- [Assignment 1] Translate this sentence from the brief CV into Spanish: "I am also Professor of Computational Biology at the Institute of Genetics and Cancer (IGC), University of Edinburgh."
- [Assignment 2] Carry on the brief CV from its last sentence, keeping its first-person voice.

- [Extracted text]
BEGIN

Brief CV

jim


Since 2001 I have been Head of Bioinformatics at the MRC Human Genetics Unit (HGU), one of the largest UK MRC research establishments. I am also Professor of Computational Biology at the Institute of Genetics and Cancer (IGC), University of Edinburgh. My group provides computational collaborative expertise to IGC clinical and experimental research groups, and also large research consortia such as the Scottish Genomes Partnership and the FANTOM projects. I am a committee member of the Genetics Society, the EpiGeneSys EU-wide network of excellence in epigenetics and systems biology, various MRC review panels and journal editorial boards. My PhD was in population genetics at the University of Edinburgh (1994), followed by postdoctoral stints at the University of Michigan and Trinity College Dublin exploring the first genome sequences derived from yeast and worms. In 1998 I joined the MRC Human Genetics Unit, studying the initial human genome sequence to understand human disease predisposition. These interests have continued to the present, with a current focus on gene regulation and structural variation in cancers and developmental disorders.

END

- [Study material]
BEGIN

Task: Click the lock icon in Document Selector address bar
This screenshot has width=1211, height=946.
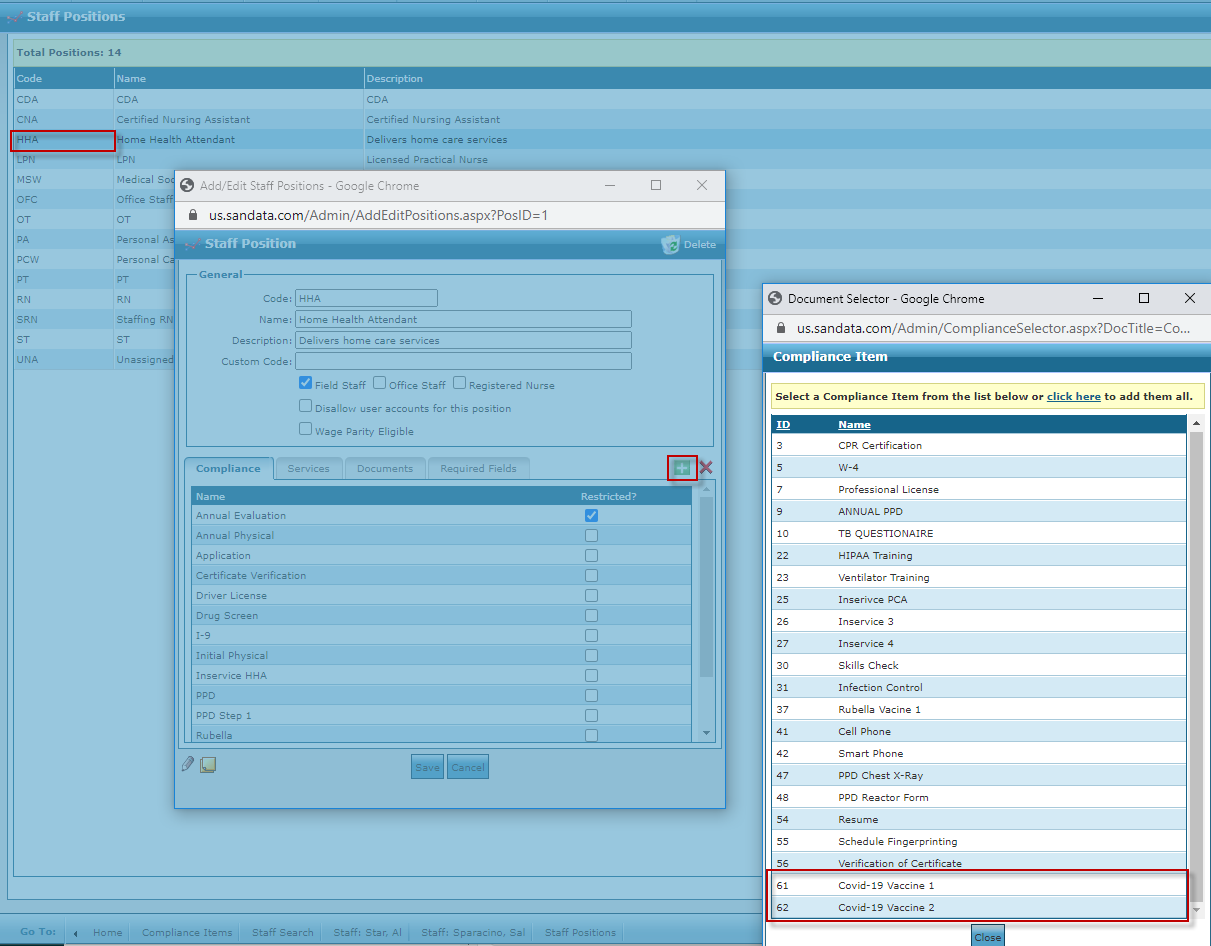Action: coord(783,327)
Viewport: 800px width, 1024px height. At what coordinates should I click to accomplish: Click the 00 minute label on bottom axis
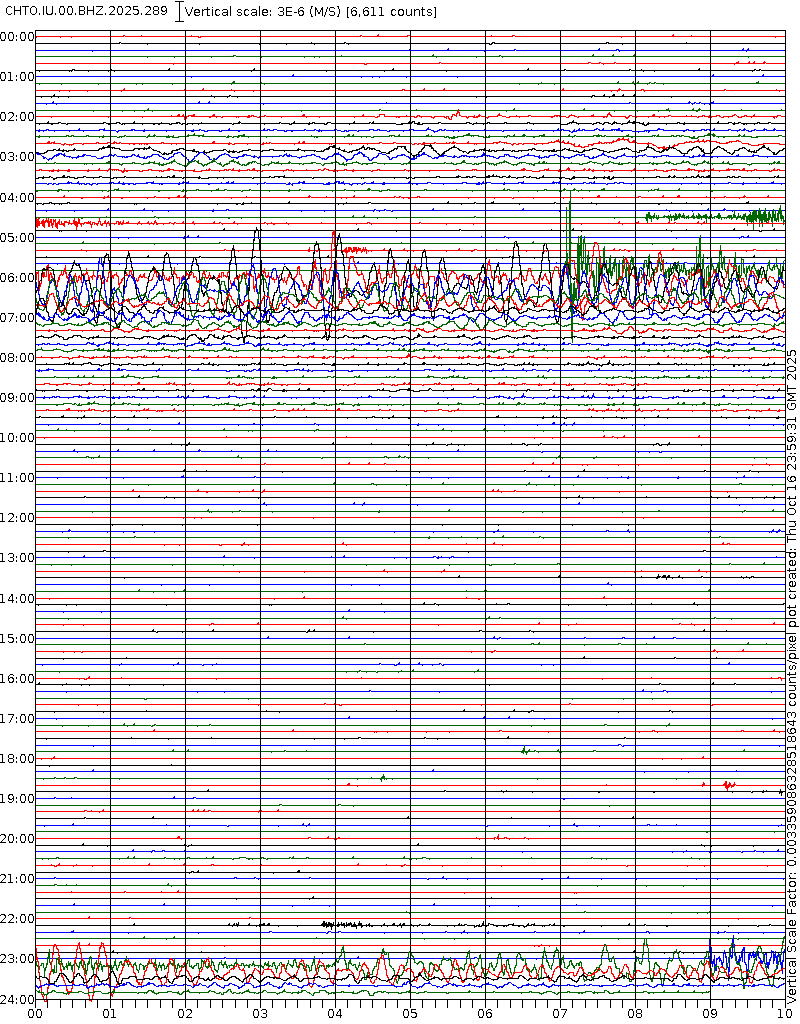pyautogui.click(x=35, y=1013)
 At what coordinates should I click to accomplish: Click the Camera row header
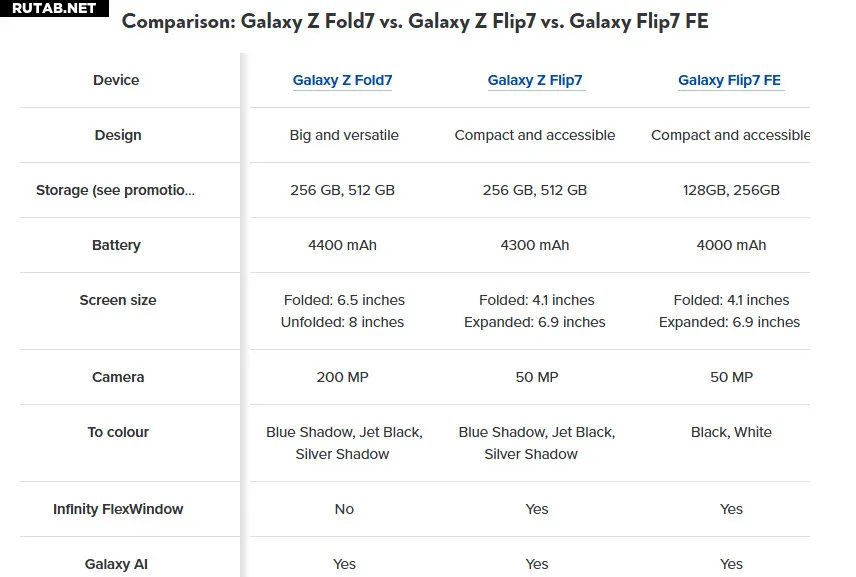coord(118,377)
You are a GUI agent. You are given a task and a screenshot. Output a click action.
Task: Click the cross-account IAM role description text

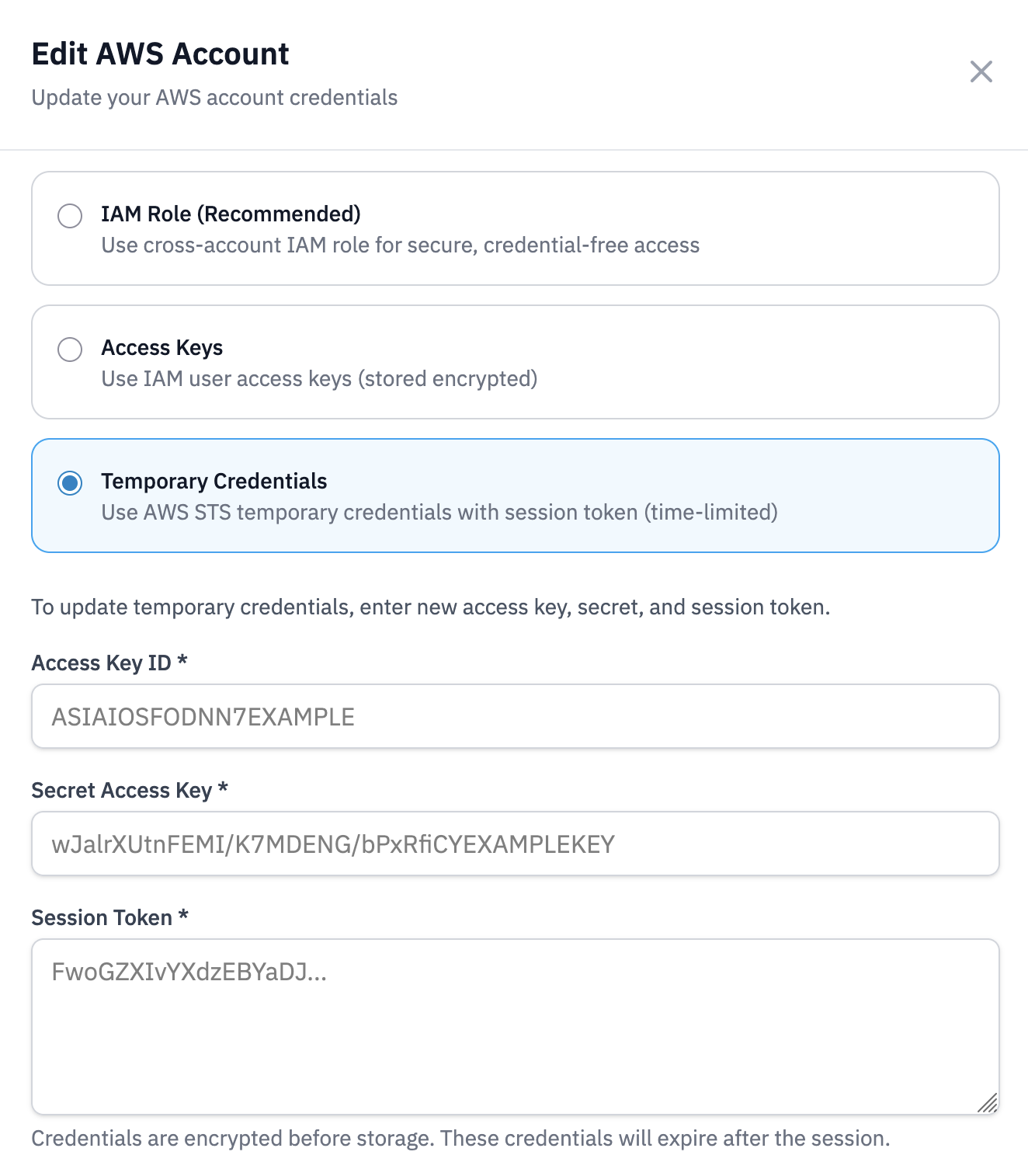[400, 245]
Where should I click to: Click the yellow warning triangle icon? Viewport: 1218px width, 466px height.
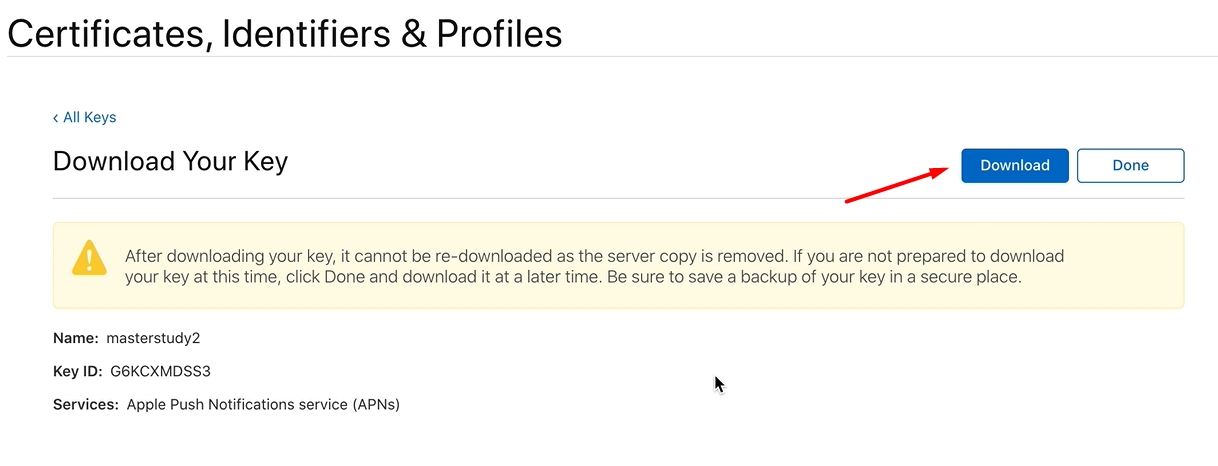pos(89,257)
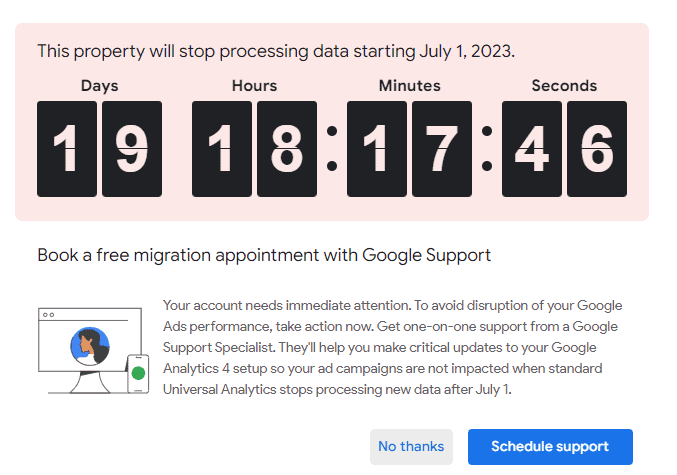Click the Days digit card showing 9
The width and height of the screenshot is (677, 475).
pos(132,149)

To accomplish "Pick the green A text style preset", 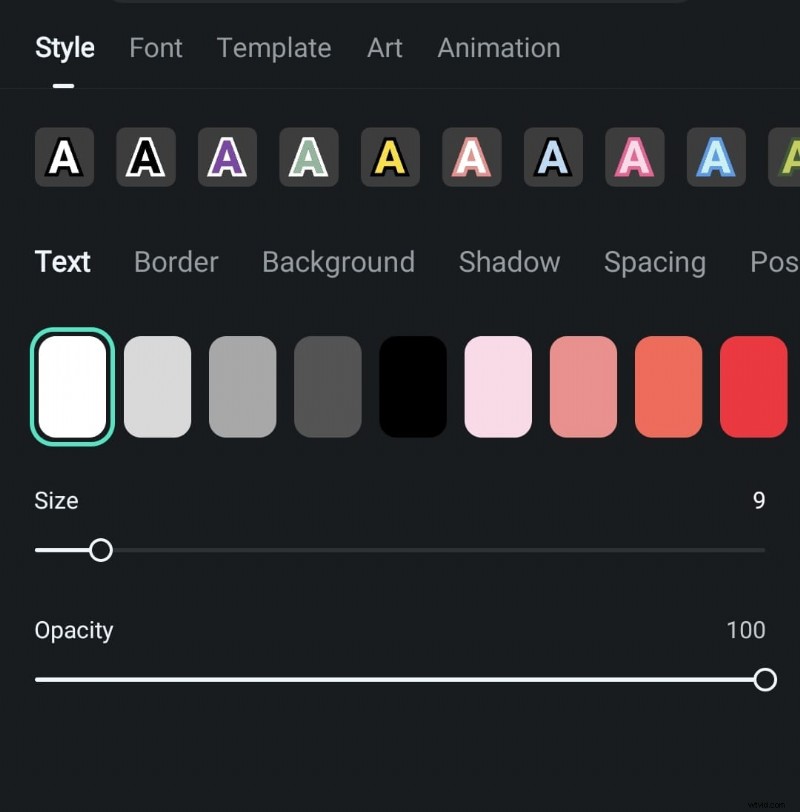I will point(308,157).
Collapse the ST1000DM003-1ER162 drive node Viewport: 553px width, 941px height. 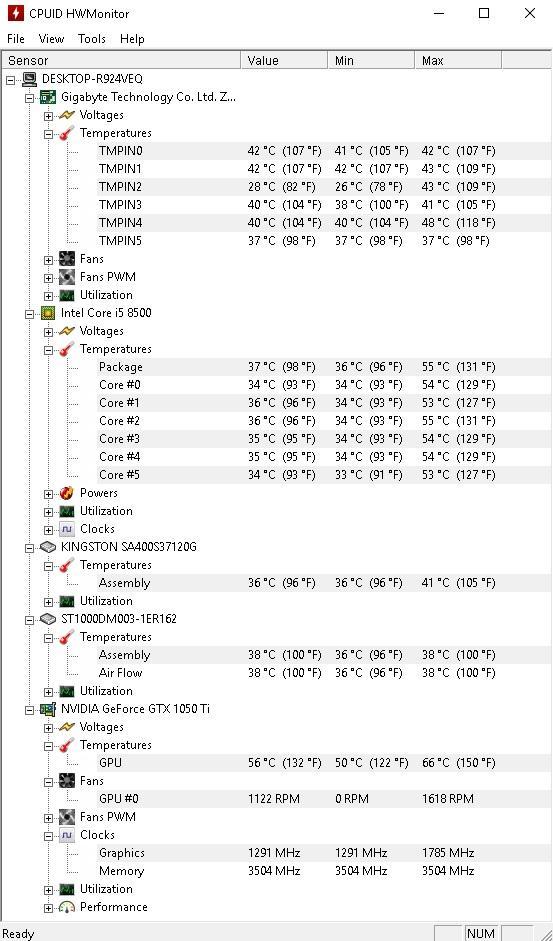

END

- [Answer area 1] También soy profesor de Biología Computacional en el Instituto de Genética y Cáncer (IGC) de la Universidad de Edimburgo.

- [Answer area 2]
I lead a MRC research programme at HGU, studying mutational processes in two contexts: in the germline and early embryo, where mutation can disrupt developmental expression patterns, and in tumours, where complex mutational patterns drive tumourigenesis and cancer patient outcomes. We will pursue specific aims, linking mutation to gene regulation and disease, motivated by three questions. What are the origins and impact of mutations in development? How does structural complexity drive tumour evolution? What is the predictive value of combinatorial genomic biomarkers in cancer?

Present position:

Head of Bioinformatics, IGC; MRC HGU Programme Leader; Professor of Computational Biology

University of Edinburgh, UK

2001-present

I run a laboratory carrying out novel research in computational genomics and human disease. Our research activities span genomics, transcriptomics and epigenomics, to understand the underlying basis of human and model organism phenotypes. We are particularly interested in the evolution of gene regulation in the human genome and the disruptions to genome function in human diseases such as cancers. In addition I head the institute Bioinformatics Core providing education, advice and collaborative expertise to all current research programs.


Postdoctoral work:

Staff Bioinformaticist

MRC Human Genetics Unit, UK

1998-2001

Collaborative sequence analysis developing custom solutions for a wide variety of groups involved in everything from yeast cell biology to human genetic disease susceptibility, including the first demonstration of a rare human translocation causing psychiatric disease.

EU funded postdoctoral research fellow

Trinity College Dublin, Ireland

1996-1998

Investigation of the extent and patterns of gene duplication and gene conversion in the first releases of whole genome sequence data from C. elegans.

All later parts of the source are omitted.